Music As A Second Language

The Music as a Second Language Approach

Little Kids Rock approaches music as if it were a language, a second language.

Why a second language?

Because no one is born into a family where music is the primary language.

The Music as A Second Language approach to music instruction draws upon the “Theory of Second Language Acqusition” by Stephen Krashen. It is, at first, deliberately non-notational. By emphasizing performance and composition over reading and writing, students acquire musical skills in a natural way and often times at accelerated pace. This creates a context rich in musical experience for young learners. This is well facilitated in an environment that encourages and allows for Approximation (experimentation) and that keeps students’ Affective Filters low (reduces student anxiety).

Ideally a child has the opportunity to “speak” or “play” music for a few years before they are introduced to the written system. Once a child can play and feels competent on their instrument they will have established a base from which reading music will have a much more meaningful context.

Download full paper – Music as a Second Language and Modern Band


Why teach music as a language?

Like spoken language, music expresses the full range of human emotions and does so by using its own distinct grammar, meter, cadence and phonemes. It has both a spoken and written form. Music, like language,must be learned from others who have already achieved some level of fluency. Finally, both language and music are primarily vehicles for human communication.

“Many people say, ‘music is a language,’ but it is seldom taught as one.”
– Victor Wooten, Bass Virtuoso


How Do We Learn Our Primary Language?

Infants learn to speak by listening to the people around them. They begin copying the sounds they hear and in a few years time they are able to communicate. A typical three-year-old child knows how to say hundreds of nouns and verbs but is unable to read anything. Children are usually not formally introduced to written language until they reach the age of five. At this point they have mastered the spoken language and are ready for the much more abstract written component.


What’s Critical in Learning a Second Language?

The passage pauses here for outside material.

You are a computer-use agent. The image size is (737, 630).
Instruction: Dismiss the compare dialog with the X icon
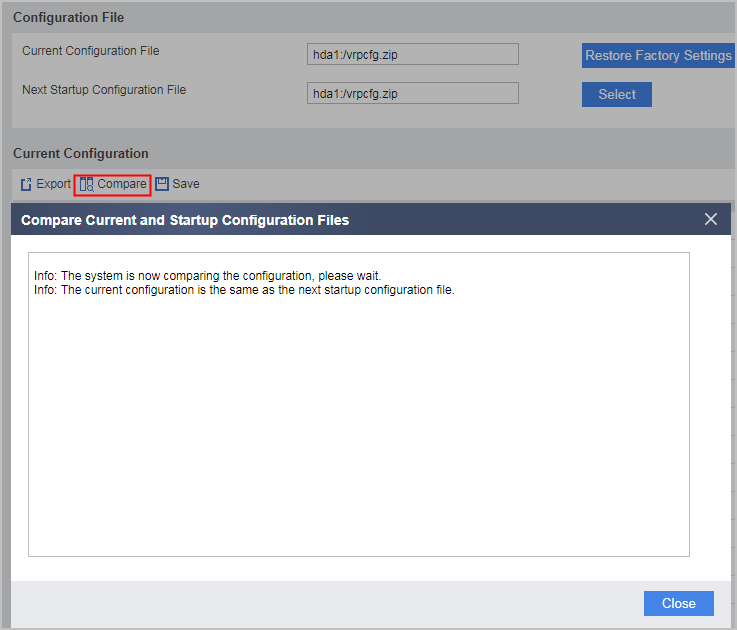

The “Theory of Second Language Acquisition” was developed by renowned linguist and educational researcher, Stephen Krashen. Krashen’s insights and theories form the cornerstone of much English as a Second Language (ESL) programming for immigrant children in the US today. His theory has five key ideas about learning a second language:

  • Encourage communication without concern about whether it’s “correct” – The most effective way to become fluent in a second language is to use a natural, subconscious process similar to the way people pick up their primary language. This process relies upon meaningful usage of the new language and natural communication. Speakers focus not on the “correctness” of their speech, but on the communicative act.
  • Minimize self-correction and self-monitoring – While learning a second language, the role of self-monitoring and self-correction should be minor, being used only to correct deviations from ‘normal’ speech and to give speech a more ‘polished’ appearance.
  • Avoid teaching grammar at first – Learning grammar first, is not the best way to learn a new language
  • Give easy to understand input – Messages in a second language must be consistently understandable to the learner. Messages are understandable to second language learners when they are just one step beyond his/her current stage of linguistic competence. The input should be easy enough that they can understand it, but just beyond their level of competence.
  • Keep anxiety levels low – Learners with high motivation, self-confidence, a good self-image, and a low level of anxiety are better equipped for success in second language acquisition. A student’s debilitating anxiety, low motivation and low self-esteem can and often do combine to form a ‘mental block’ that prevents successful second-language acquisition. Krashen calls this mental block the “affective filter.”

Who else thinks music is a Language?

There is certainly nothing new about likening music to a language. Poets, writers and authors have been doing so for some time now . . .

“Music is the universal language of mankind.”
~Henry Wadsworth Longfellow

“Music is the language of the spirit. It opens the secret
of life bringing peace, abolishing strife.”
~Kahlil Gibran

“Music expresses that which cannot be put into
words and cannot remain silent.”
~Victor Hugo

“Music is well said to be the speech of angels.”